Omer et al,17 studied 72,969 patients, including 41,764 men (57.2%) and 31,205 women (42.8%) showed that diagnosis of migraine headaches was 1.72 (95% CI, 1.60-1.85) times higher than that of patients without migraine headaches.
Limitation
Since it is retrospective study interventional results cannot be commented upon. A small sample size can also affect the outcome of the study. Selection bias can also be present as it is a tertiary care centre. The lack of previous studies for comparison is also one of the limits for the study.
Conclusion
Dry eye disease is a common multifactorial problem with increasing worldwide prevalence. It is a disorder that affects all age groups thereby it is important to study about its comorbidities.

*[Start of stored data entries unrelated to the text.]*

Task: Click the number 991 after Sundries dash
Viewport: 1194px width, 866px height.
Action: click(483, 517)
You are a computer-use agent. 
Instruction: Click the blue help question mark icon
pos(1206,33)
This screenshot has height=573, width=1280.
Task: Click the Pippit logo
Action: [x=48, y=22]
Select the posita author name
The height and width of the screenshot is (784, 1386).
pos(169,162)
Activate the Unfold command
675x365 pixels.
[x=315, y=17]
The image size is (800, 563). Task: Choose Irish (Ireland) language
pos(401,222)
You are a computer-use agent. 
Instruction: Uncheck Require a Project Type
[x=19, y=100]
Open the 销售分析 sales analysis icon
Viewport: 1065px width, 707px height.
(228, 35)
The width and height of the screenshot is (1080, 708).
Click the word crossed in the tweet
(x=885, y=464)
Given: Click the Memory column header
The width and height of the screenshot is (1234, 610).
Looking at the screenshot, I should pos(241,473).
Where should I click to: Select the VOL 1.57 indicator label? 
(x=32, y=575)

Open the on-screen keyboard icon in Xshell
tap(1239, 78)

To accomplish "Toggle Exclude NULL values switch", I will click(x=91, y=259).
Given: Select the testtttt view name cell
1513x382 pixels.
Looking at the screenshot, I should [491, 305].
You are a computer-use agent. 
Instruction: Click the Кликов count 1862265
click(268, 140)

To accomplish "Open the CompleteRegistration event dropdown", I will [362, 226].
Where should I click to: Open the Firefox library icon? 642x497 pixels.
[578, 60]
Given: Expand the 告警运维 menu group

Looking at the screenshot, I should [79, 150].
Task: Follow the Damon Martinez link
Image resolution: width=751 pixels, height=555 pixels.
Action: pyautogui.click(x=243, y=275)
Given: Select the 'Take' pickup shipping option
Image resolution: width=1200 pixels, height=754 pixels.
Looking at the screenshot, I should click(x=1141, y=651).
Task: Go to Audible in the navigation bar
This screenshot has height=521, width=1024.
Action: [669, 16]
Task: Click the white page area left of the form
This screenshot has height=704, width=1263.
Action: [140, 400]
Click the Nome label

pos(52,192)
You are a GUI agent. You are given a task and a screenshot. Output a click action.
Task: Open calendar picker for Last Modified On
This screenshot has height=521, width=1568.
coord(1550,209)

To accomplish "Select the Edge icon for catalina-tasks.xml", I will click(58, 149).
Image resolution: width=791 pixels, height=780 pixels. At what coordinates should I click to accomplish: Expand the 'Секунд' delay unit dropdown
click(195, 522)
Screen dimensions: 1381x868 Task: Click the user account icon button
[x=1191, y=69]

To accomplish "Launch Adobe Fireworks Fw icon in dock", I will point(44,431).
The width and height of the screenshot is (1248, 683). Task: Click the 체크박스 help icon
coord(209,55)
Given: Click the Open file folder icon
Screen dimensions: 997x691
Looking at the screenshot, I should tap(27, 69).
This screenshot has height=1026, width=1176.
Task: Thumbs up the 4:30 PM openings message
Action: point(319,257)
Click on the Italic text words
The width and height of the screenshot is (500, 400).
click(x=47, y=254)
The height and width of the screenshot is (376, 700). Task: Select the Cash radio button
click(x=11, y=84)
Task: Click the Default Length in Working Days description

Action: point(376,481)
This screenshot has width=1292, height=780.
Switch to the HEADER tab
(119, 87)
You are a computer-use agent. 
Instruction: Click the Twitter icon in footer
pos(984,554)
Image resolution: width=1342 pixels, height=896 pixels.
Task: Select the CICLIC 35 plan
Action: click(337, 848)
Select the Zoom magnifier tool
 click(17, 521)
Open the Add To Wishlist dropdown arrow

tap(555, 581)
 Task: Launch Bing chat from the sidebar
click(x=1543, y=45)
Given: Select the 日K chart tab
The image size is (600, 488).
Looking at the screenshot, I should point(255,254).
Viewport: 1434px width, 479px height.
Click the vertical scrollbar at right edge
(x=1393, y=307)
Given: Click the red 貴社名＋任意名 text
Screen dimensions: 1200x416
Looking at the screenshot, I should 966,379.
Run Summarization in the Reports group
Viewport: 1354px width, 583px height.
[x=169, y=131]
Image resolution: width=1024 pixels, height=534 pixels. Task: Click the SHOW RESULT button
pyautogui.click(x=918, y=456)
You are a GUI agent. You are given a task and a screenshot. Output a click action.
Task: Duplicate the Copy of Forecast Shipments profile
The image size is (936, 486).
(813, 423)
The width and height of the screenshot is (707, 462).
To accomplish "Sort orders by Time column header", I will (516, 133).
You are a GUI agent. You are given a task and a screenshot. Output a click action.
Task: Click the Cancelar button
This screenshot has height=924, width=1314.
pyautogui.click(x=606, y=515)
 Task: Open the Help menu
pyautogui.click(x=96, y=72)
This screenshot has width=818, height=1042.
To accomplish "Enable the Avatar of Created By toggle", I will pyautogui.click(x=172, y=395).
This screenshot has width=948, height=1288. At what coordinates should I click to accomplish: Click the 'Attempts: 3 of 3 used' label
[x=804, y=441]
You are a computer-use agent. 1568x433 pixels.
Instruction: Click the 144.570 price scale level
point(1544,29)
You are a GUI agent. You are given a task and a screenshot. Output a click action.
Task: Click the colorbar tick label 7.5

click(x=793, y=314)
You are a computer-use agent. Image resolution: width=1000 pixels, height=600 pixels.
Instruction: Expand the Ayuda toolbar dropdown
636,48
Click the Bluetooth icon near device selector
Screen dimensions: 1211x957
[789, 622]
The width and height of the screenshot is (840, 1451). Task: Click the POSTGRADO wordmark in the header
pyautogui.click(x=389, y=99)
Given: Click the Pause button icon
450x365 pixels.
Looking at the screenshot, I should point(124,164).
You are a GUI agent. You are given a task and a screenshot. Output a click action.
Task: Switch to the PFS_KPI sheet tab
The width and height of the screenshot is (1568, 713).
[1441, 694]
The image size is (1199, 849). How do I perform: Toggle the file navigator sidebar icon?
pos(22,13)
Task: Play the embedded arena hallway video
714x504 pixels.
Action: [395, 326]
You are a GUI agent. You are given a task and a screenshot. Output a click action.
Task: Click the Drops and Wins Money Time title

Many studies have shown the link between dry eye and migraine but some studies have failed to show the association between the two. Studying its association with migraine helps to prevent the severe symptoms with which patient can suffer. As migraine is more prevalent in adult age group it’s better for all the migraine patients to undergo dry eye evaluation. Our study showed the association between these two and the prevalence of dry eye is more in patients having migraine compared to patients without migraine.